▸ Exercise
Using the records below, locate all lines containing "triangle" and return them.

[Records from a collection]
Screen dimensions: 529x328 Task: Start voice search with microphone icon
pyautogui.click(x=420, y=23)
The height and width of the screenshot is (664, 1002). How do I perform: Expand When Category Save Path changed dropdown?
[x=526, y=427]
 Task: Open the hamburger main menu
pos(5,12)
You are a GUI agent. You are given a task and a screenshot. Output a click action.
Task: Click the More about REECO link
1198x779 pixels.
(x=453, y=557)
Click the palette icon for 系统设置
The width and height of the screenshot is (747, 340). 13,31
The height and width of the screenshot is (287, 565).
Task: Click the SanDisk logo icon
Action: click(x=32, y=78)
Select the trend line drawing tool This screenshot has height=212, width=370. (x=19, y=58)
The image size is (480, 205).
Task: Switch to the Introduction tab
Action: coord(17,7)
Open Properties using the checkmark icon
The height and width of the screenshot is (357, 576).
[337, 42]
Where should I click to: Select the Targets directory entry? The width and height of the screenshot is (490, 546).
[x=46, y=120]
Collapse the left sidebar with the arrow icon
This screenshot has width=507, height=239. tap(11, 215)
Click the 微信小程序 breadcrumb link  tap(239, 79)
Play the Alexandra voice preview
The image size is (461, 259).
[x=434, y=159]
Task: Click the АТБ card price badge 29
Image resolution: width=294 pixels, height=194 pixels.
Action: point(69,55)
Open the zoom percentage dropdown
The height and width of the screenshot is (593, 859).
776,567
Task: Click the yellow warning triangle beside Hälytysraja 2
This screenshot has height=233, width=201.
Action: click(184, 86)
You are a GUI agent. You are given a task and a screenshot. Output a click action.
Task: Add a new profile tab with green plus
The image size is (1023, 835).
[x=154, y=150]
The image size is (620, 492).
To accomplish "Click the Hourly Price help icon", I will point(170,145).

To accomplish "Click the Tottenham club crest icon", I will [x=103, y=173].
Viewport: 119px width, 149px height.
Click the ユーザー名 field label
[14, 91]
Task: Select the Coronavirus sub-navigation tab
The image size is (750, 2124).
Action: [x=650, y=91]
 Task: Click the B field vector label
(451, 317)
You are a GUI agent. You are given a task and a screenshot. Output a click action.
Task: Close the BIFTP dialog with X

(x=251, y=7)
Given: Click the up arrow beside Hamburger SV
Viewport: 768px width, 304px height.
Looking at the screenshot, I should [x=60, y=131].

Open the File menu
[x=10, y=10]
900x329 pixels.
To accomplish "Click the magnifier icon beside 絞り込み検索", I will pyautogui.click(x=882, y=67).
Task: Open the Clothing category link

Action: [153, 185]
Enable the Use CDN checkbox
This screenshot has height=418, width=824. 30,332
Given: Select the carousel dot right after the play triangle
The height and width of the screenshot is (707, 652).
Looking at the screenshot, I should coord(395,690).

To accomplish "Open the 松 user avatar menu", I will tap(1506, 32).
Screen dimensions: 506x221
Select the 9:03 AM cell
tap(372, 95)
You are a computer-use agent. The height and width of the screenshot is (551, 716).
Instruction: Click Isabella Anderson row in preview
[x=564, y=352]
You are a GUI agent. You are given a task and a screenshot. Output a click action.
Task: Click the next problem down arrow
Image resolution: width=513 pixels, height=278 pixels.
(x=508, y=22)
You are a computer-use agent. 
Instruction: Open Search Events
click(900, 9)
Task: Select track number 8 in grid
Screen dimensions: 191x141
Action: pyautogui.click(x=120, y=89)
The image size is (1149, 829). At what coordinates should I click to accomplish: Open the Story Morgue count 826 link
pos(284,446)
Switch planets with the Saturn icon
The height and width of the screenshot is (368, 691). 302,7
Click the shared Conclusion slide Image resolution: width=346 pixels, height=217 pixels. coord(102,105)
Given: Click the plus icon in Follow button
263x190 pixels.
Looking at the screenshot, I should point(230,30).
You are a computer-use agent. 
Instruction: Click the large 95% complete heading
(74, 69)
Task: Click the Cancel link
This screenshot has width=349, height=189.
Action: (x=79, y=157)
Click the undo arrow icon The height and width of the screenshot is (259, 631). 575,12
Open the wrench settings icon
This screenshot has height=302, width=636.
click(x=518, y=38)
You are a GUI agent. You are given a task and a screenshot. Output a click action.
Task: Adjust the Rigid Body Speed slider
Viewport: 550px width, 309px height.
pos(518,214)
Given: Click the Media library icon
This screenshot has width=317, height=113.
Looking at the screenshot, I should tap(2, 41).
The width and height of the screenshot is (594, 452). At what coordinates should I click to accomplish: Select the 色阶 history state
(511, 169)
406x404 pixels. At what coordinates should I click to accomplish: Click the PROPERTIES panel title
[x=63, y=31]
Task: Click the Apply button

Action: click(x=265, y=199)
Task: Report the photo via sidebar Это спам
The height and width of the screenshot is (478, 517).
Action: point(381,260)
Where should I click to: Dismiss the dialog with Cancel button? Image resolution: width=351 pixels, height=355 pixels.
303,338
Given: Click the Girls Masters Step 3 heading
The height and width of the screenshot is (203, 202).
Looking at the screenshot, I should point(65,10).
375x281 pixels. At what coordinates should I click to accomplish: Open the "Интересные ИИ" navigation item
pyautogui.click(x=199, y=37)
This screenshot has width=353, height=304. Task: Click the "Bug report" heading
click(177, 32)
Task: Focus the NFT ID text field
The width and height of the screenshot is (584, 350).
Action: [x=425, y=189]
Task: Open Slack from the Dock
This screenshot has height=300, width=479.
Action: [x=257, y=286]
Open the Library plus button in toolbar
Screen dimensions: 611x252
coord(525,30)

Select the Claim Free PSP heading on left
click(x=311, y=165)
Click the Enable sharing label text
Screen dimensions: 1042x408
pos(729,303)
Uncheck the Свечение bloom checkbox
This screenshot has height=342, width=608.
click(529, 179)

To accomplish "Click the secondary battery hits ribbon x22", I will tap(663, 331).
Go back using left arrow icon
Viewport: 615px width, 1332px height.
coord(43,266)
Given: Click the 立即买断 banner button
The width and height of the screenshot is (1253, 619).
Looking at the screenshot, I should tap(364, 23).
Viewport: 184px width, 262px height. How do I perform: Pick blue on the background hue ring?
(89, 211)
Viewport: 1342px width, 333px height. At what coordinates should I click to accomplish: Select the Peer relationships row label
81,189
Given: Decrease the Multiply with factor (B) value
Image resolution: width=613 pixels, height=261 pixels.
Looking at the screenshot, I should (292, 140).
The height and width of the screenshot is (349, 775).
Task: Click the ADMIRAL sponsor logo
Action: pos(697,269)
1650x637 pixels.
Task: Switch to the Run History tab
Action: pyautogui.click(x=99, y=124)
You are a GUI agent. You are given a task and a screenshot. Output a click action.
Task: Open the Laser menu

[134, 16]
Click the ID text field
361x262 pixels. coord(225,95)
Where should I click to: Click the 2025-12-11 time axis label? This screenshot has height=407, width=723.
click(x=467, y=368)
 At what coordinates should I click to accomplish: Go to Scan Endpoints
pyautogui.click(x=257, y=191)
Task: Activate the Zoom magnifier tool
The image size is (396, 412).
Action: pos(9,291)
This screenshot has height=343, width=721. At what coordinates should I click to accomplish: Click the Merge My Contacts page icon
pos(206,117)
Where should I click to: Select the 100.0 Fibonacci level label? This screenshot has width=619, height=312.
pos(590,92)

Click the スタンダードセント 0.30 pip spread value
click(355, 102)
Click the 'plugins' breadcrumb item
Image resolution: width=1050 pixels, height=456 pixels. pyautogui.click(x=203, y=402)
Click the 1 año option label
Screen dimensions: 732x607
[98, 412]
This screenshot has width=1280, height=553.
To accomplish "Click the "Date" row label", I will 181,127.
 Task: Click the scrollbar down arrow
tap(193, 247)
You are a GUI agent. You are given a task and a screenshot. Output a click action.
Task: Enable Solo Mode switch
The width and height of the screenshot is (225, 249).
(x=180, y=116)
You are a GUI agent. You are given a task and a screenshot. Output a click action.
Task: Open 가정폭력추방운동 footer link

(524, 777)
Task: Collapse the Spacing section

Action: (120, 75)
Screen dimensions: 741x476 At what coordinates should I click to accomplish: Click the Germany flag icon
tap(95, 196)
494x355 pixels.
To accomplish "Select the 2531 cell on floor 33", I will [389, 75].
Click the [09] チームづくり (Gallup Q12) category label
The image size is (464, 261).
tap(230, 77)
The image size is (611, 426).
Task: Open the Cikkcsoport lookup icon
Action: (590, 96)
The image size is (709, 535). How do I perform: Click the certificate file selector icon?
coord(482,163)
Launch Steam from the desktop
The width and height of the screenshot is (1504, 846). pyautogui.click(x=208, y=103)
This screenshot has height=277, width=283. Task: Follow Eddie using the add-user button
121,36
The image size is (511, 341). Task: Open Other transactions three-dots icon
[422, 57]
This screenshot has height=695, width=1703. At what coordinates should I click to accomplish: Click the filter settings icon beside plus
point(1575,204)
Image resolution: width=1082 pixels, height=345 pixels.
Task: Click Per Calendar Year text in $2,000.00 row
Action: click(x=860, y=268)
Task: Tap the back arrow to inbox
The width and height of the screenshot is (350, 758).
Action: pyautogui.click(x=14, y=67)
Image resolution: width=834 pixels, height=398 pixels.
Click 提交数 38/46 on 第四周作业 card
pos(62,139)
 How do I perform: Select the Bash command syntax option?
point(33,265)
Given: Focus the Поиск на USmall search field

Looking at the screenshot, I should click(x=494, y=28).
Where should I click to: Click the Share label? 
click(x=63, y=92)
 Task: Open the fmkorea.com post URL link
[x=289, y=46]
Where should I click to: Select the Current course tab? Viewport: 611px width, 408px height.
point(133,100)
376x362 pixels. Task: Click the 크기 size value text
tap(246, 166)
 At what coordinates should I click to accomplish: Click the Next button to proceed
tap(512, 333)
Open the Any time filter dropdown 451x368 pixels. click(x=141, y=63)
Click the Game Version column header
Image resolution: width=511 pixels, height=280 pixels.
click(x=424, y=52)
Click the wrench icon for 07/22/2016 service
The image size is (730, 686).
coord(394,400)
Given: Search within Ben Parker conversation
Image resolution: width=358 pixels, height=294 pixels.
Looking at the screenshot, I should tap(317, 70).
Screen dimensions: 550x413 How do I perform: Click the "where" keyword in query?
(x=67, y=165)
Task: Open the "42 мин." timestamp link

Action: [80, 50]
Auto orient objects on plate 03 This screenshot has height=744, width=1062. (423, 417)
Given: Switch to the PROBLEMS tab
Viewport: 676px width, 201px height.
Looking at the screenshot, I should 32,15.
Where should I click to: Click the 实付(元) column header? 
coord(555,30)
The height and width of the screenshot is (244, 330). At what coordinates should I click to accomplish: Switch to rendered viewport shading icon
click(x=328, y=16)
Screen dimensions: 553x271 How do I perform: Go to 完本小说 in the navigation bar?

▸ Solved exercise
Task: Click the yellow warning triangle beside Hälytysraja 2
Given: Select the carousel dot right after the play triangle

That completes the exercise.